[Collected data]
☆ ☆ ☆ ☆
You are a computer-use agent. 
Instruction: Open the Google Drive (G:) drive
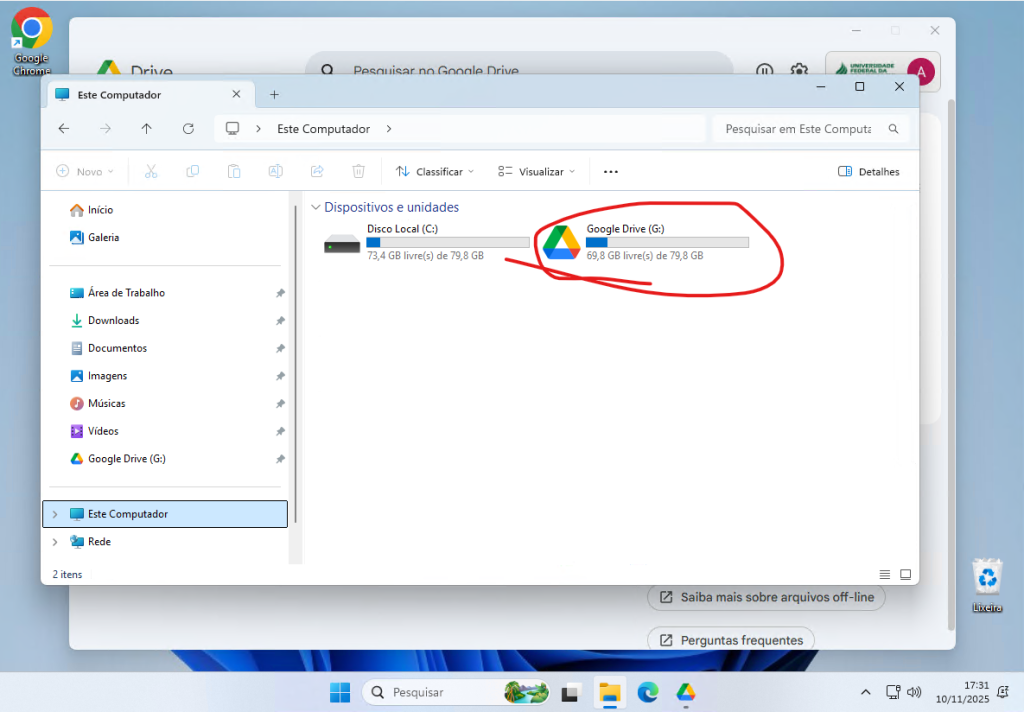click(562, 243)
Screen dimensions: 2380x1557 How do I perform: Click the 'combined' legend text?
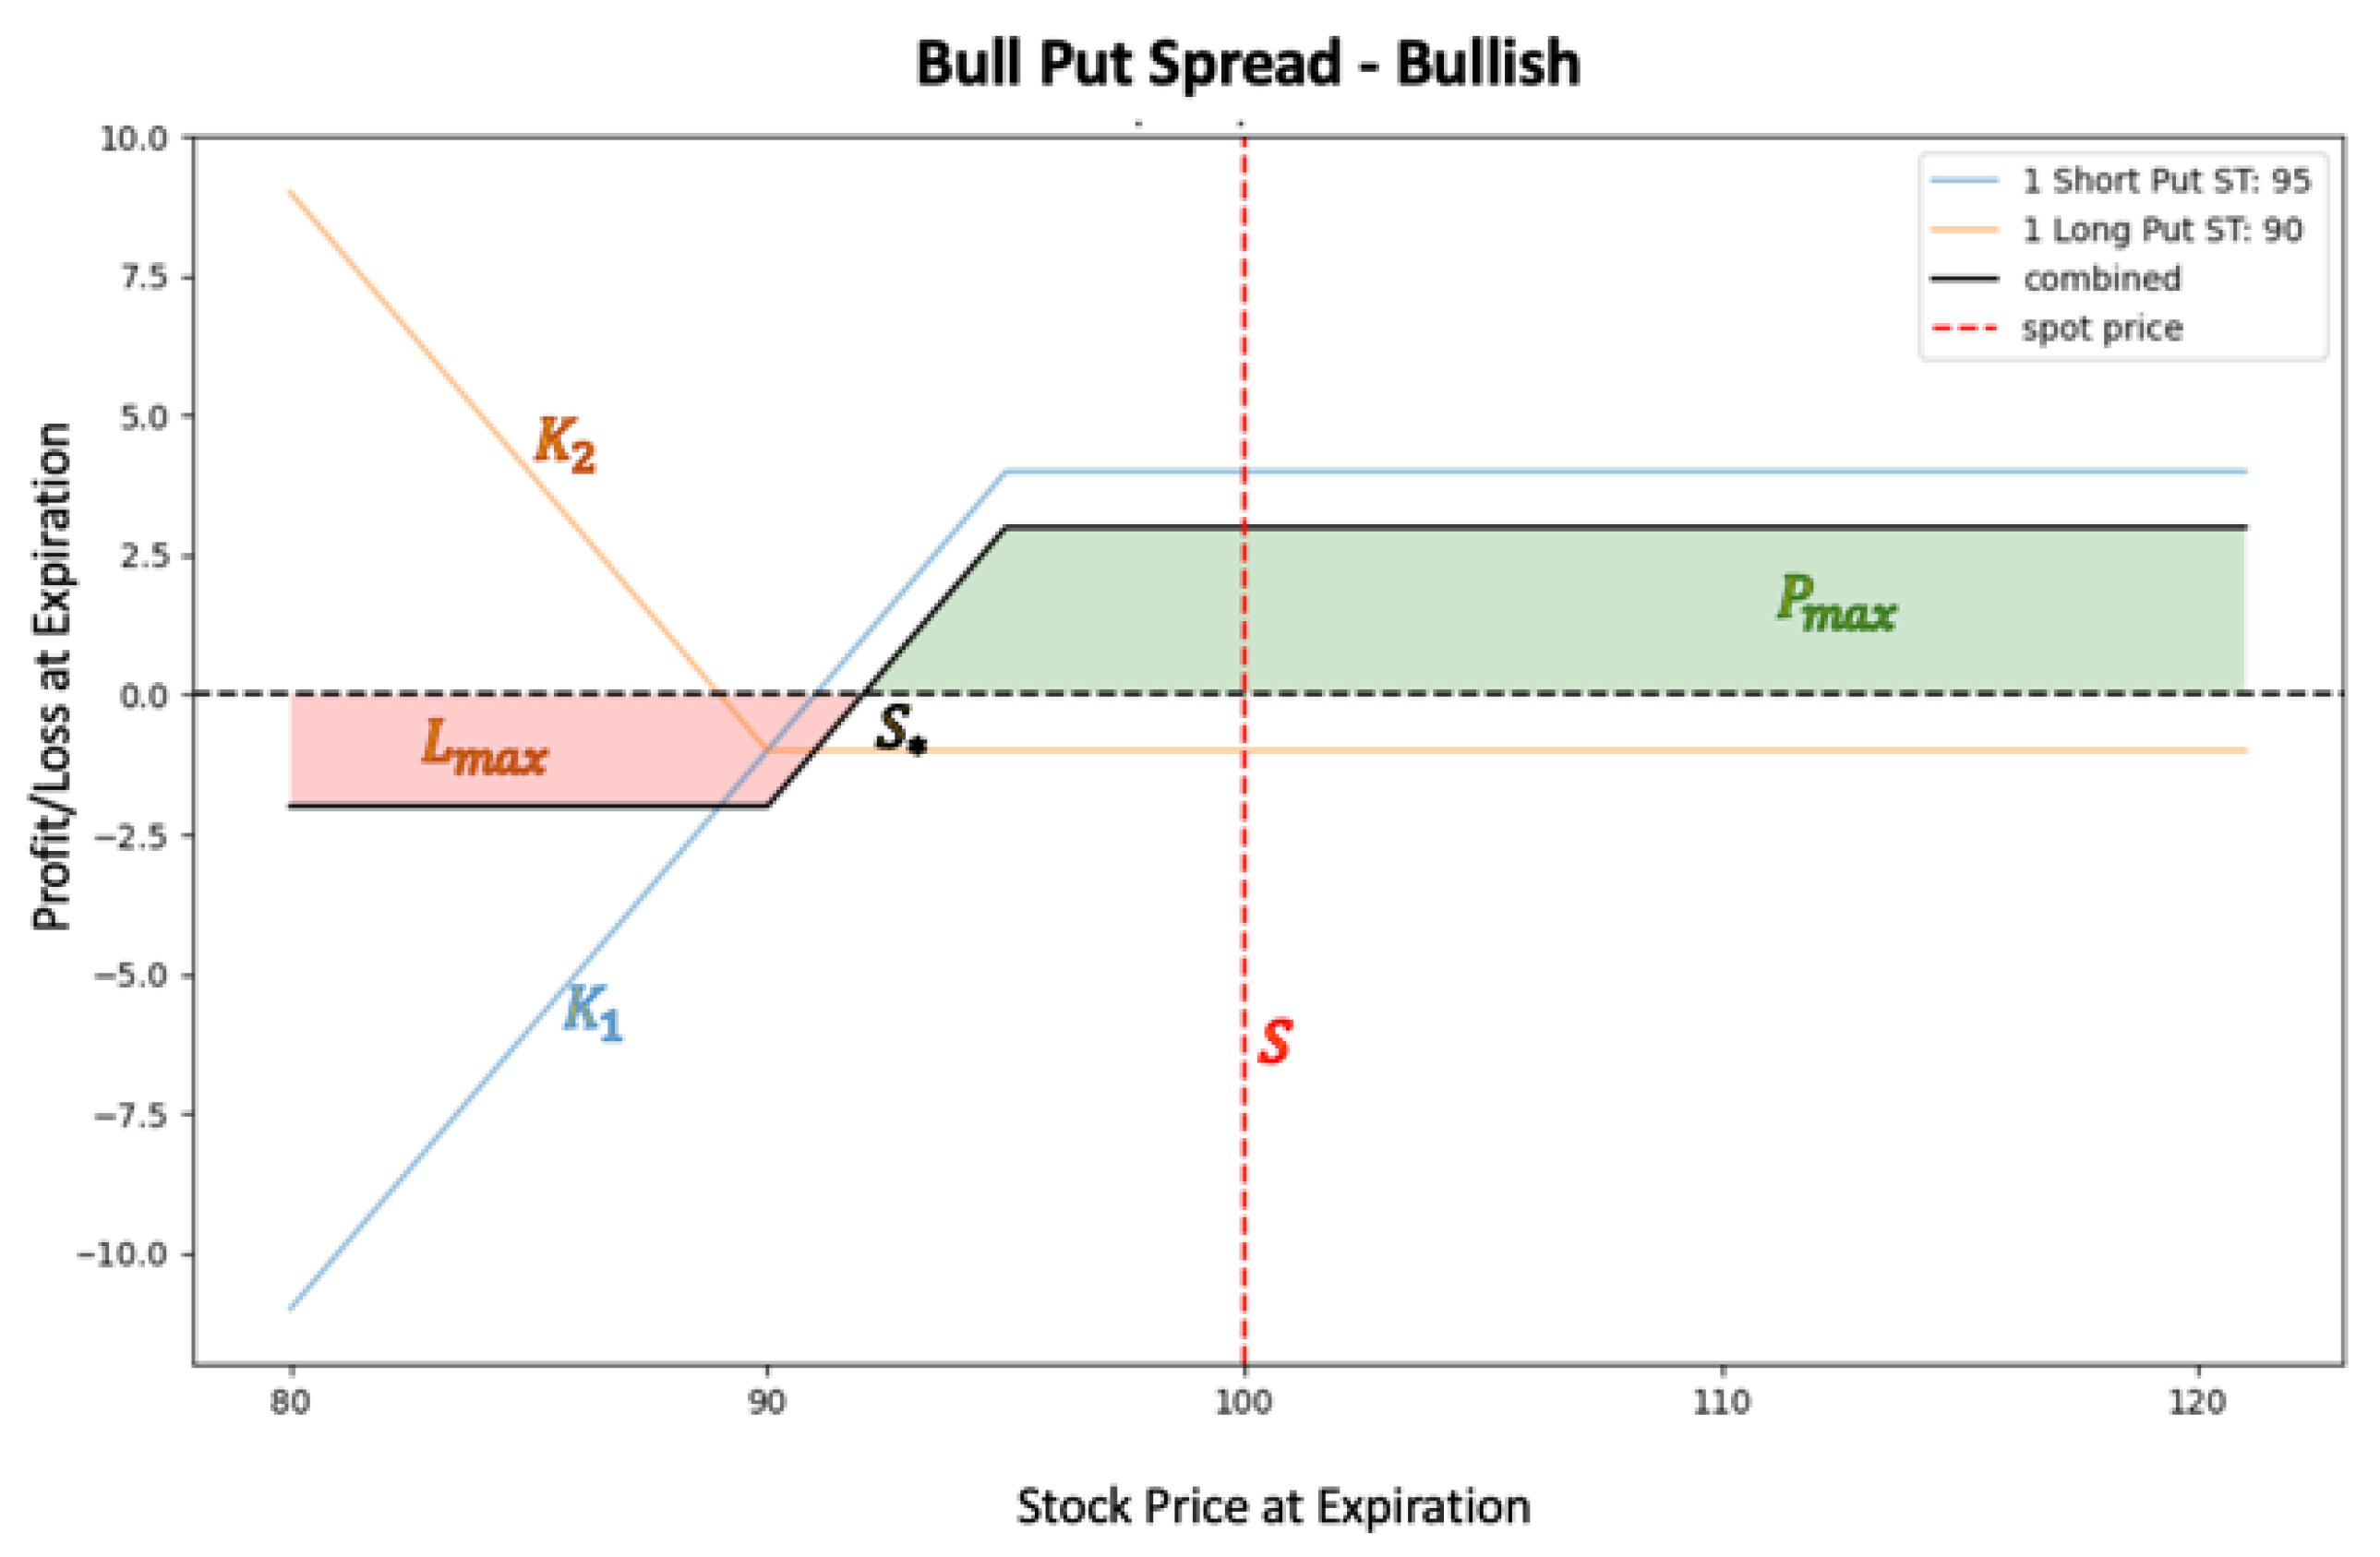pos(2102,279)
☆ ☆ ☆ ☆
What you should do> Can you transcribe every line of text in the records above, character for character, omitting the pictures?

Answer for this exercise>
You are a computer-use agent. 
Instruction: Open the Google Drive (G:) drive
click(562, 243)
Screen dimensions: 2380x1557 How do I perform: Click the 'combined' legend text?
pos(2102,279)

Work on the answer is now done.